[Brief] Convert the records below into a numbered list, one line per entry, skipping blank lines and leaving out the pictures.

[Supplied records]
- - -

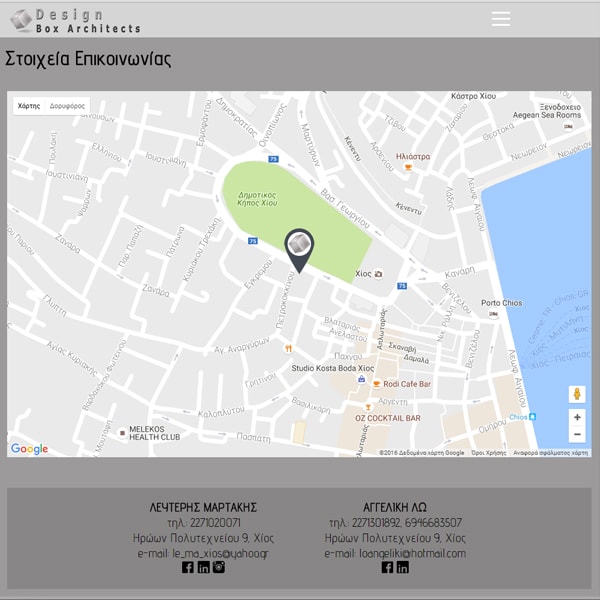Open the Όροι Χρήσης map terms link

488,453
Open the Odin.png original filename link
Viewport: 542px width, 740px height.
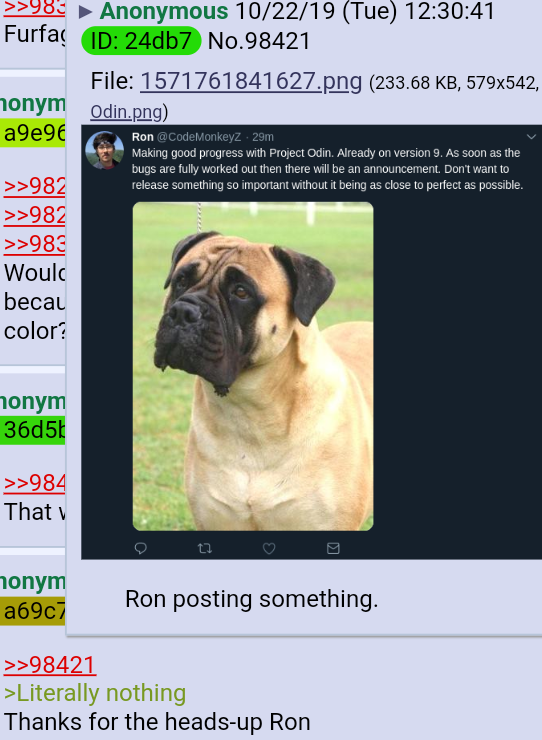[126, 112]
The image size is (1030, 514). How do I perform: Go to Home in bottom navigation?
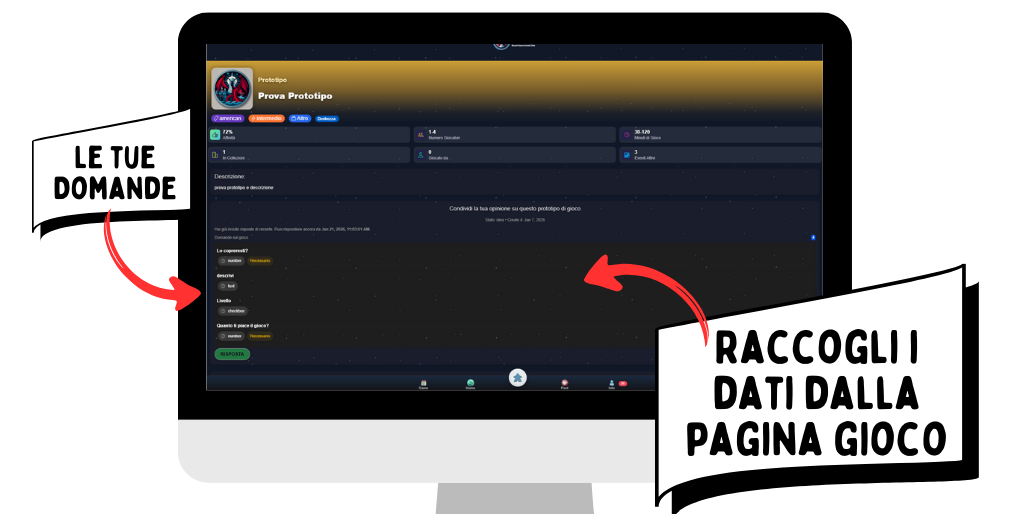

- - -

[Complete output]
1. Open the Όροι Χρήσης map terms link
2. 488,453
3. Open the Odin.png original filename link
4. Viewport: 542px width, 740px height.
5. [126, 112]
6. The image size is (1030, 514). How do I perform: Go to Home in bottom navigation?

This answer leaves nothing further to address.